Gli eventi quelli sì che sono autonomi rispetto all'uomo. Al riguardo, l'autore avverte il lettore fin dalle prime pagine:
"C'era una qualche mancanza cruciale nelle cose intorno a lui. Erano incompiute, per così dire. Erano inosservate, per così dire. Forse era quello l'aspetto che avevano le cose quando non c'era nessuno che le vedesse" (cit., p. 7).

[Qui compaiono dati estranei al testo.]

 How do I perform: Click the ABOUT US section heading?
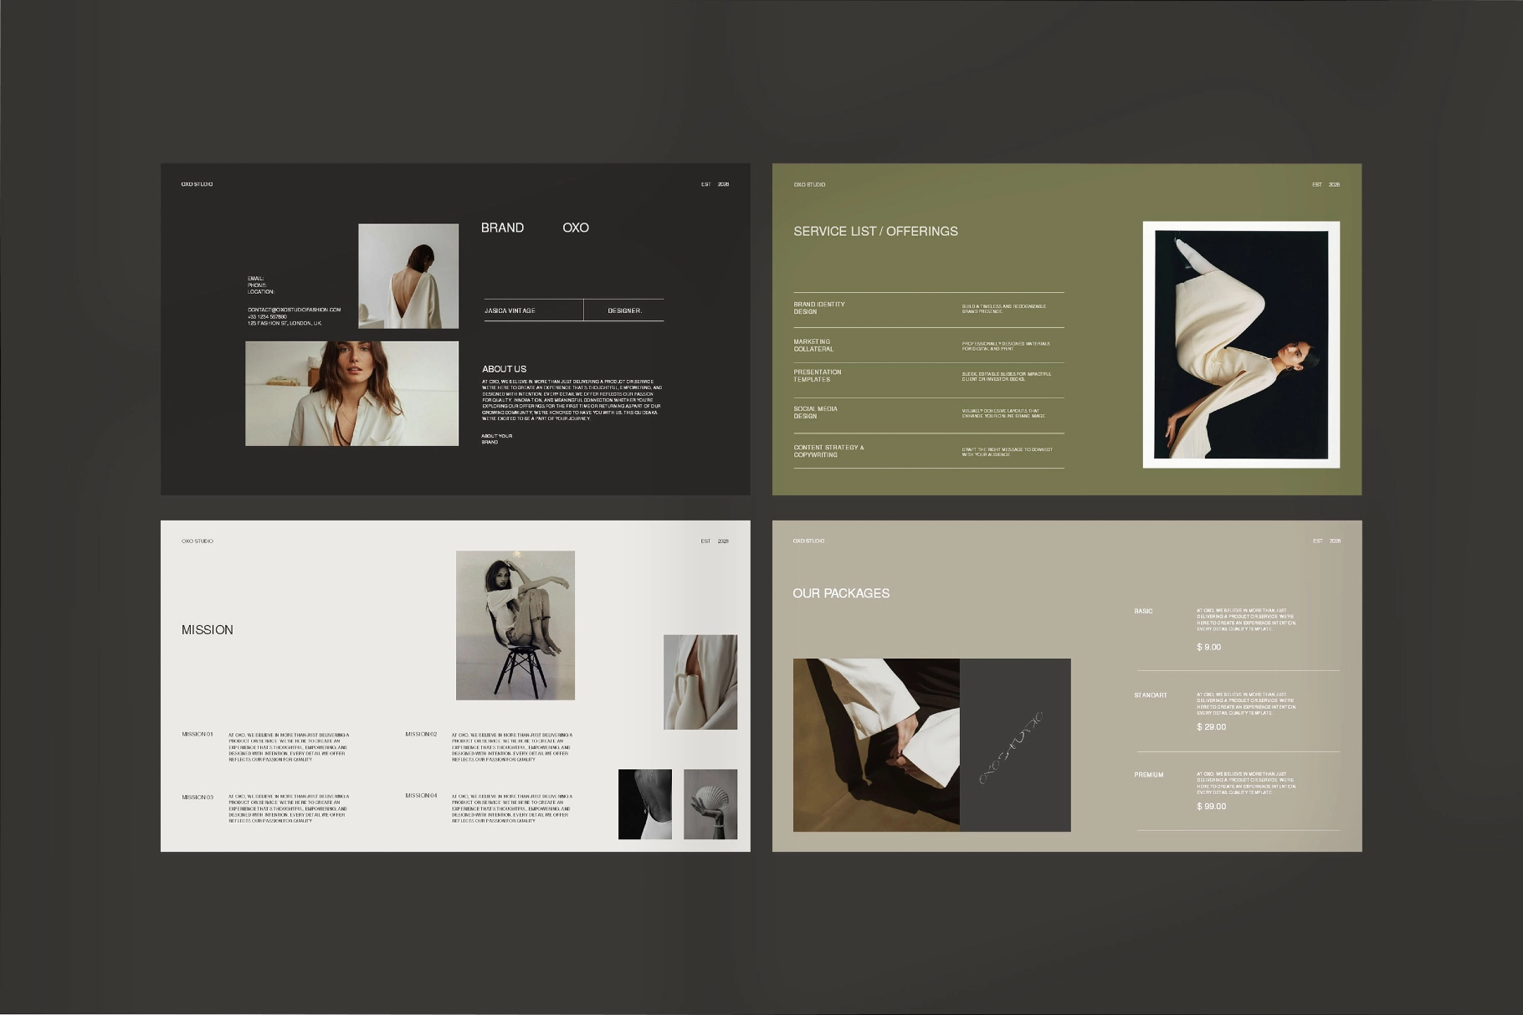click(503, 368)
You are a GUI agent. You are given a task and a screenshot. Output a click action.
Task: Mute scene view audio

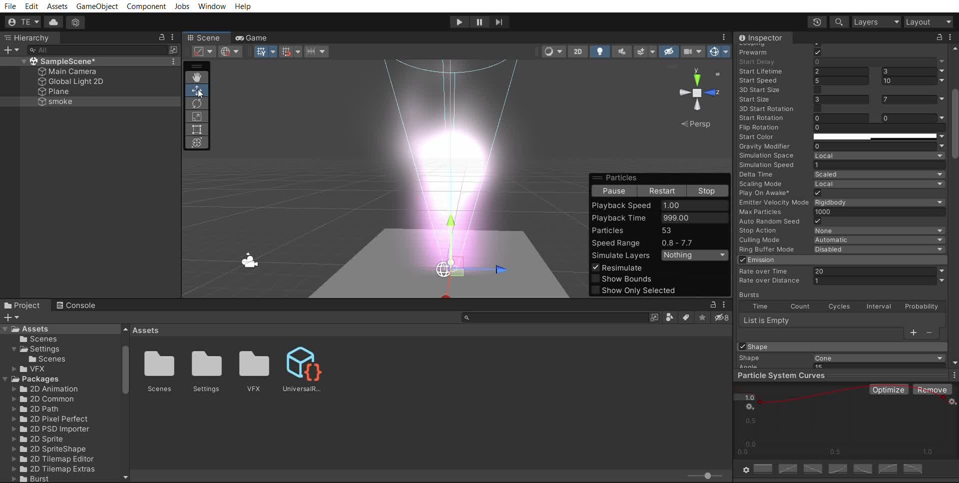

   I personaggi di DeLillo, di fronte ai cataclismi, si impegnano a recuperare la loro semplicità. Keith e Lianne, ognuno a modo suo, provano a ricucire il loro rapporto di coppia così come il contatto con se stessi. A ridurre, quindi, quelle fratture relazionali ed emotive generate, tra loro e in loro, dai due aerei che si sono schiantati sulle Torri. E nel farlo, si scoprono più complessi di quanto siano capaci di tollerare.
   La ricerca della semplicità mette a nudo, loro malgrado, una complessità che, fino ad allora, era rimasta silente. Una complessità che ha a che fare con la morte. Con la paura della morte.

   Emerge in L'uomo che cade, pagina dopo pagina, una sorta di filosofia esistenziale che non resta ancorata a schemi mentali e confronti verbali tra i personaggi, ma che si declina in atti quotidiani che mettono a nudo la precarietà di chi quei gesti li compie. Si tratta di una precarietà esistenziale, quella per cui sono i fatti a esserci. Le persone, invece, sono di passaggio.
"Le loro parole, quelle fra loro due, erano poco più che suoni, flussi di fiato informe, corpi che parlavano", p. 214.

   Lo scopo di questi gesti quotidiani consiste, in sintesi, nel tentativo, convinto e strenuo, di dare senso alla morte, di non ridurla a ciò che, di fatto, essa è: una "semplice" fine.
   I personaggi di DeLillo si proteggono dalla paura della morte inquadrandola in un contesto di normalità ( viene da pensare a Jack di Rumore bianco) il che risulta subito impossibile. Niente è così inimmaginabile come attribuire alla morte una patente di normalità. Di accettabilità. Allora si finisce, paradossalmente, a combattere la paura alimentandola.
Si può non avere paura, insomma, dotandosi di una paura ancora più grande. O abbracciando una fede che però diventa, anch'essa, subito una ulteriore minaccia al senso di integrità personale e all'illusione di avere il controllo della propria vita.
   La sola strada percorribile per restare minimamente padroni di se stessi, sembrano affermare i personaggi di De Lillo, è opporsi proprio a ciò a cui si è scelto di credere. E farlo in tempo, prima che la stessa fede offuschi del tutto ragione e capacità decisionale.
   "Dio l'avrebbe consumata. Dio l'avrebbe de-creata e lei era troppo piccola e docile per opporre resistenza. Ecco perché ci pensava adesso a opporre resistenza. Perché se ci rifletti. Perché una volta che cominci a credere in una cosa del genere, Dio è, poi come fai a sfuggirle, come puoi sopravvivere al suo potere, è ed era e sempre sarà", p. 239.